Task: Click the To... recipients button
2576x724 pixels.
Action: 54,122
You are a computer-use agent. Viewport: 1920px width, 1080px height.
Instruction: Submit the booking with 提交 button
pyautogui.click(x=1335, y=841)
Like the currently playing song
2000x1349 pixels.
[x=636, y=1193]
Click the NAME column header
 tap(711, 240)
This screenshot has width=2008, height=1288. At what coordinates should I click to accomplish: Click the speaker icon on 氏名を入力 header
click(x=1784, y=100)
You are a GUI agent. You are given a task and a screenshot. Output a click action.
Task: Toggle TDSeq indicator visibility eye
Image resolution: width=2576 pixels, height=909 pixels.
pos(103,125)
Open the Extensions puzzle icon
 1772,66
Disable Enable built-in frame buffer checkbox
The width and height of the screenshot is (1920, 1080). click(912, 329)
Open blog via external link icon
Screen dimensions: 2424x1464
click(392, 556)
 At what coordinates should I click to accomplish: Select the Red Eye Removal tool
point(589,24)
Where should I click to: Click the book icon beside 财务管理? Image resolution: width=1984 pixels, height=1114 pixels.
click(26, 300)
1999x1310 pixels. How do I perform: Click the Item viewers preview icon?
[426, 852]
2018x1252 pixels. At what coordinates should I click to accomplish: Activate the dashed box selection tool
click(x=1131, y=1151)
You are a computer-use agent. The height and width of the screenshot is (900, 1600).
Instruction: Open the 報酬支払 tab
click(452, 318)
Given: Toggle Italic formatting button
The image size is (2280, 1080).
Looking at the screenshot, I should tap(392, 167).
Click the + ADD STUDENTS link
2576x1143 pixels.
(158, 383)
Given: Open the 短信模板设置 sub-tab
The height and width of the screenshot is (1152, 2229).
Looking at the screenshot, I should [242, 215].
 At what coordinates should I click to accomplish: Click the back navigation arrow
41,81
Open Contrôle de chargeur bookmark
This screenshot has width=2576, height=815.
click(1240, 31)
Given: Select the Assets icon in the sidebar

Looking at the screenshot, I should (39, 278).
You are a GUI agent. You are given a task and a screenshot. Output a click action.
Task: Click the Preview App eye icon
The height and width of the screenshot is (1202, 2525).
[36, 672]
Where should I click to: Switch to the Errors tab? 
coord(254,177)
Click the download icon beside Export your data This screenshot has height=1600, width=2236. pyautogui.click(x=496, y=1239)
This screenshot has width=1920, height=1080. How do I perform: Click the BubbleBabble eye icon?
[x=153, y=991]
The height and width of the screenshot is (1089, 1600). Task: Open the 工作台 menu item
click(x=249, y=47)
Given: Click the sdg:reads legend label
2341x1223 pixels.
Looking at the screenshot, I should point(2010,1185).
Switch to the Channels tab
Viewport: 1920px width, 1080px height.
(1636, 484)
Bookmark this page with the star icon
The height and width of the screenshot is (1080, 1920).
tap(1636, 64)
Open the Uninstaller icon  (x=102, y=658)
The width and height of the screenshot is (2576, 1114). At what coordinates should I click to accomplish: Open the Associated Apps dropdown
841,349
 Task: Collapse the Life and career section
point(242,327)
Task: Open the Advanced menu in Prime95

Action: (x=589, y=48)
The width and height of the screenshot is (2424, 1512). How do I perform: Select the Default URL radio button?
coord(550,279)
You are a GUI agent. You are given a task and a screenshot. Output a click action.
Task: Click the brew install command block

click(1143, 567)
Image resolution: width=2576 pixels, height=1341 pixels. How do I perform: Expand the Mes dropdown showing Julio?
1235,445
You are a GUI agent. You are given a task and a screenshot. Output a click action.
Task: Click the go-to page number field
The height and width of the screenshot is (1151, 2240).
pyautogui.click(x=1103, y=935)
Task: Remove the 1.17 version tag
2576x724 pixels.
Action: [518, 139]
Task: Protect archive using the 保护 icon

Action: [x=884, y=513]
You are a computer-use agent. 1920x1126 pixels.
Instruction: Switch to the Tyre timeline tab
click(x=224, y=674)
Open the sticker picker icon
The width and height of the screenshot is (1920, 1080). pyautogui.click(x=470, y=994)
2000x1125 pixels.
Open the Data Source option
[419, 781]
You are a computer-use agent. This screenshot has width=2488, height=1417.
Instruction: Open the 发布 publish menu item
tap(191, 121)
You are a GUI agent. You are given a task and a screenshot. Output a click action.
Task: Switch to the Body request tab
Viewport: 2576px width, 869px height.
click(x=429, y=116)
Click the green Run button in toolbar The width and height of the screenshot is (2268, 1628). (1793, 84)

▬▬▬▬▬▬▬▬▬▬

Exercise aim
Please report every line of the listing that contains the string "Toggle".

Result of the exercise
Task: Toggle TDSeq indicator visibility eye
Given: Toggle Italic formatting button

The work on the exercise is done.